## EXERCISE DESCRIPTION
Please reproduce exactly the line that contains "Open the brush preset picker arrow" and every line after it through the end of the records below, adding nothing else.

************

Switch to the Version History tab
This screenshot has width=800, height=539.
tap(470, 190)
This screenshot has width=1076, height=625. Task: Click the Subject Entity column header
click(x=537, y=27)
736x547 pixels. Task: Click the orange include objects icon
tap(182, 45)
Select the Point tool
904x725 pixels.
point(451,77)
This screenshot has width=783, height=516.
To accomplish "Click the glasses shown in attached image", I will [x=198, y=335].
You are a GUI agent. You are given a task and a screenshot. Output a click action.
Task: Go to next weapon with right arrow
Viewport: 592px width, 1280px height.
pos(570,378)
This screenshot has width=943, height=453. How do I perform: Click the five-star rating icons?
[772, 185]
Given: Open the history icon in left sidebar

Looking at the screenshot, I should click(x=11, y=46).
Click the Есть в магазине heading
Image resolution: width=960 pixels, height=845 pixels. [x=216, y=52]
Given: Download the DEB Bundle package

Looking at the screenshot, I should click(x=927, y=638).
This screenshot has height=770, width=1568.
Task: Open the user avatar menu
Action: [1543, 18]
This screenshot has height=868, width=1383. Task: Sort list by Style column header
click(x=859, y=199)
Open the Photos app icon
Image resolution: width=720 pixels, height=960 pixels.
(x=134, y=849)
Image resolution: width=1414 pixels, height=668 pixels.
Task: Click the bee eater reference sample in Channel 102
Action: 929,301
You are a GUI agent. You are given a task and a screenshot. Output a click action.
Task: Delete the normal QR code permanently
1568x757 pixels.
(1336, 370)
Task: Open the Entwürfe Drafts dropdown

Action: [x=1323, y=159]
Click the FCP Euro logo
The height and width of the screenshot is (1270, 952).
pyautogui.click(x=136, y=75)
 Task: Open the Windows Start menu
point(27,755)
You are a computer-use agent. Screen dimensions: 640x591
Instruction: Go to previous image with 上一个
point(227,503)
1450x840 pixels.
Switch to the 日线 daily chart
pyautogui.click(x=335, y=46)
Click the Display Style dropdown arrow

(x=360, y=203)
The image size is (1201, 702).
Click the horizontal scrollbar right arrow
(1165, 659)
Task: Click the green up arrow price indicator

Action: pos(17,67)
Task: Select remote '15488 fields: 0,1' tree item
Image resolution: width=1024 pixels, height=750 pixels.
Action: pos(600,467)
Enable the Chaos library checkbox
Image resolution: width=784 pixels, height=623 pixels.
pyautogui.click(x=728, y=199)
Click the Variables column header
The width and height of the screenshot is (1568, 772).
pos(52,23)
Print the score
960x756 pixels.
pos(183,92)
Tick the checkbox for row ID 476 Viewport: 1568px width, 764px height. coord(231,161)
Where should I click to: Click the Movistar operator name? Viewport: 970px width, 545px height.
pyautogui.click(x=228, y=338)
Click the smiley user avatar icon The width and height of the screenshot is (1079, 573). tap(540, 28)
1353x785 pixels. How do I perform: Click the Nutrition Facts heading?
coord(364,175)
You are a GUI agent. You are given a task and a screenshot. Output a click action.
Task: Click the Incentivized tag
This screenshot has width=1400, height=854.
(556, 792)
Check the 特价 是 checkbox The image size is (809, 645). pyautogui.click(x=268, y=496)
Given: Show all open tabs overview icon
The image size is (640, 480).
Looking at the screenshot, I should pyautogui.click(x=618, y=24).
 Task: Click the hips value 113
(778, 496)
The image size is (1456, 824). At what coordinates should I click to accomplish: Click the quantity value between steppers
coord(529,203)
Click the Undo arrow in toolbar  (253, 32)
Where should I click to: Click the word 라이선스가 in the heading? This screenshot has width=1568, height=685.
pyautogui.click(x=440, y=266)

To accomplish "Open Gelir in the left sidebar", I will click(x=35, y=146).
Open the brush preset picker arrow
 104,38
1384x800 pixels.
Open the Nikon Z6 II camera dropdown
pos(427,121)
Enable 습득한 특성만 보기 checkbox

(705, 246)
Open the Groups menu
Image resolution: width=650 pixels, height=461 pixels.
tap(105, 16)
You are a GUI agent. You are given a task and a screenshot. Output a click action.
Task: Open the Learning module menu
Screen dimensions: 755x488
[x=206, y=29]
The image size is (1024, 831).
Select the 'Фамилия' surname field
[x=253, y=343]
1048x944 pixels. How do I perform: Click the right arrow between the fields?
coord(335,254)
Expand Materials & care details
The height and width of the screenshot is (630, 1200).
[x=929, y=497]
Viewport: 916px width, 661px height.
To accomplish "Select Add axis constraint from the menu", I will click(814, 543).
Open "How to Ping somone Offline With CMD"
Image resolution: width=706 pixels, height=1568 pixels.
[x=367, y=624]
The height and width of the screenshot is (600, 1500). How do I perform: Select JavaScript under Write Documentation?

************

## ANSWER SECTION
Open the brush preset picker arrow
 104,38
1384x800 pixels.
Open the Nikon Z6 II camera dropdown
pos(427,121)
Enable 습득한 특성만 보기 checkbox

(705, 246)
Open the Groups menu
Image resolution: width=650 pixels, height=461 pixels.
tap(105, 16)
You are a GUI agent. You are given a task and a screenshot. Output a click action.
Task: Open the Learning module menu
Screen dimensions: 755x488
[x=206, y=29]
The image size is (1024, 831).
Select the 'Фамилия' surname field
[x=253, y=343]
1048x944 pixels. How do I perform: Click the right arrow between the fields?
coord(335,254)
Expand Materials & care details
The height and width of the screenshot is (630, 1200).
[x=929, y=497]
Viewport: 916px width, 661px height.
To accomplish "Select Add axis constraint from the menu", I will click(814, 543).
Open "How to Ping somone Offline With CMD"
Image resolution: width=706 pixels, height=1568 pixels.
[x=367, y=624]
The height and width of the screenshot is (600, 1500). How do I perform: Select JavaScript under Write Documentation?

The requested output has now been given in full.